Formation of appropriate sites on nanofiltration membrane surface for binding TiO2 photo-catalyst: Performance, characterization and fouling-resistant capability

Titanium dioxide (TiO2) nanoparticles were assembled on the surface of nanofiltration blend membrane. For settling TiO2 on the membrane surface, two membrane categories were used: (i) unmodified polyethersulfone (PES)/polyimide (PI) blend membrane, and (ii) -OH functionalized PES/PI blend membrane with different concentrations of diethanolamine (DEA). These membranes were radiated by UV light after TiO2 depositing with different concentrations. 15 min immersion in colloidal suspension and 15 min UV irradiation with 160 W lamps were used for modification.

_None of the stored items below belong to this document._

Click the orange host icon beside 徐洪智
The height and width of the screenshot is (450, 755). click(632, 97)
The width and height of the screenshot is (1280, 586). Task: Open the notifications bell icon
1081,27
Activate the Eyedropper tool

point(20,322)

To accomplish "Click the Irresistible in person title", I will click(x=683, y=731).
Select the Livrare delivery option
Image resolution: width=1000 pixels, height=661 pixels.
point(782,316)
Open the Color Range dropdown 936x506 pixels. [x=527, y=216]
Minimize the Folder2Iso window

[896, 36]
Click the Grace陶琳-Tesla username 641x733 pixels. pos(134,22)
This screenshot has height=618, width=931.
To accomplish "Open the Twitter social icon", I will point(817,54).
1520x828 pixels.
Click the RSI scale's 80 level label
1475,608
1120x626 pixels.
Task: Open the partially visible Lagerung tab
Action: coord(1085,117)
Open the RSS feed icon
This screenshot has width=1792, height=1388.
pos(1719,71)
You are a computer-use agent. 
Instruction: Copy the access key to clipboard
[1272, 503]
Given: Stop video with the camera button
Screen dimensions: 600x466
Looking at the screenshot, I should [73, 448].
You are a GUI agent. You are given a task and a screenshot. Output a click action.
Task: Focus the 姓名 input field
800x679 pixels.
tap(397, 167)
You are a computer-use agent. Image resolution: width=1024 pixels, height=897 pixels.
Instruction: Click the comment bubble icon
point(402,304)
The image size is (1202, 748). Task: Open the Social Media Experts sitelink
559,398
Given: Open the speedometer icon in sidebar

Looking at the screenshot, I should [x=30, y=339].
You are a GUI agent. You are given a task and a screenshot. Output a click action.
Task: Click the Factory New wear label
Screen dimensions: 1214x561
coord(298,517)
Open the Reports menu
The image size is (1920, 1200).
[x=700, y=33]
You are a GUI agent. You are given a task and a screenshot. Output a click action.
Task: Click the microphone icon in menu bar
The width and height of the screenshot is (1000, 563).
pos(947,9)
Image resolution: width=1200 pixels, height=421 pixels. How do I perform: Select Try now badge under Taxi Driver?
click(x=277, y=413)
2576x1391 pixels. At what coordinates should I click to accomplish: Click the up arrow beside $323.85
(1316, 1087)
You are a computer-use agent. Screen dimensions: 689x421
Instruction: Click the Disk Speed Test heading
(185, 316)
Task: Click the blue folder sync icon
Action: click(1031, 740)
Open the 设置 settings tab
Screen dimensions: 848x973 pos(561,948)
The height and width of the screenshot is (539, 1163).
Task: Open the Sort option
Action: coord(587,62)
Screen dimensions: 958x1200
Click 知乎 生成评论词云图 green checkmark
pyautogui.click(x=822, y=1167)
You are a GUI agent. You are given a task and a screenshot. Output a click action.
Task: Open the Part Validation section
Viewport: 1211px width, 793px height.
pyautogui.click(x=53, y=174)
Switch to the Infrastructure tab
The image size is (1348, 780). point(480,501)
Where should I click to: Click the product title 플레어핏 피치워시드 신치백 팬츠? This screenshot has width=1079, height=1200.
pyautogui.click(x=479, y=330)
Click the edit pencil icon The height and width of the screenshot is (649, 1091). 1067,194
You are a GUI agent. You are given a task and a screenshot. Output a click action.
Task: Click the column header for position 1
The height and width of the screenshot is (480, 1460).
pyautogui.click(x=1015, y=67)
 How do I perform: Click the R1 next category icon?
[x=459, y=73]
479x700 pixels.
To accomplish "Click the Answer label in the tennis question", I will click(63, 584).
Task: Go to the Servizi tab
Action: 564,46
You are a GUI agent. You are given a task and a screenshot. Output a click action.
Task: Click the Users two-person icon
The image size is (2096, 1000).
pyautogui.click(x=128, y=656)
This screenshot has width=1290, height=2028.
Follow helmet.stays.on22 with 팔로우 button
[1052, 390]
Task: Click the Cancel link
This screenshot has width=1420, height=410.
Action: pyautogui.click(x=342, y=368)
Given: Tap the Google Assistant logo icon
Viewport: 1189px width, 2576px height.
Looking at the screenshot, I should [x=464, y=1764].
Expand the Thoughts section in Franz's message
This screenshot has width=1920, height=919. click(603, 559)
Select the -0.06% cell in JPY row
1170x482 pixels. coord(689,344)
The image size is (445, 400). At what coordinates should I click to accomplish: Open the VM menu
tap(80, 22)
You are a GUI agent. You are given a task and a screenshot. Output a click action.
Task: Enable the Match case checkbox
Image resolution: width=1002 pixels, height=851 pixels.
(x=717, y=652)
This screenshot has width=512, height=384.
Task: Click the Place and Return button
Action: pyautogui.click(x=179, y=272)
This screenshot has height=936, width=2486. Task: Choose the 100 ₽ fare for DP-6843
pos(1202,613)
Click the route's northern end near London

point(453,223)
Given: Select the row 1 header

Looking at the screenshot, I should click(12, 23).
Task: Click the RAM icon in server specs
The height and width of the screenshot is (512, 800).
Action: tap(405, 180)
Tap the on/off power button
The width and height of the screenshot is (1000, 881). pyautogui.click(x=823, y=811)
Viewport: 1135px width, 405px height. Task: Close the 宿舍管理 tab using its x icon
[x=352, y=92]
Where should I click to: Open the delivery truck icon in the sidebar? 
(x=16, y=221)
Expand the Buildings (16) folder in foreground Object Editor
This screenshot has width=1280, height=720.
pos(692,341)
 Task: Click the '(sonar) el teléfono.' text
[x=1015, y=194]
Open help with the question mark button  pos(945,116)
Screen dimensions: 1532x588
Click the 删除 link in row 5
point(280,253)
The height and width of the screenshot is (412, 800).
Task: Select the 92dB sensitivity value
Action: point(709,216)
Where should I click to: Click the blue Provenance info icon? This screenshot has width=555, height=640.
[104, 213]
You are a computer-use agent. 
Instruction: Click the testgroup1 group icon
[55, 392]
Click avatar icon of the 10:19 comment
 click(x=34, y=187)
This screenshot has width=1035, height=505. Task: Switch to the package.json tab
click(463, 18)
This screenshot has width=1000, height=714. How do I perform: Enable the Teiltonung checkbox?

The modification resulted in the formation of a photo-catalytic property with enhanced membrane hydrophilicity. The self-assembly of TiO2 nanoparticles was established through coordinance bonds with -OH functional groups on the membrane surface. A comparison between the UV irradiated TiO2 deposited blend membrane and deposited-functionalized blend membranes showed that -OH groups originate excellent adhesion of TiO2 nanoparticles on the membrane surface, increase reversible deposition, and diminish irreversible fouling. The membranes were characterized using SEM, FTIR, EDX, contact angle, cross flow filtration, and antifouling measurements. SEM images show that the presence of -OH groups on the DEA-modified membrane surface is the main parameter for extra uniformly settlement of TiO2 nanoparticles on the membrane surface. This procedure is a superior technique for modification of PES/PI nanofiltration membranes to enhance water flux and minimization membrane fouling. (C) 2009 Elsevier B.V. All rights reserved.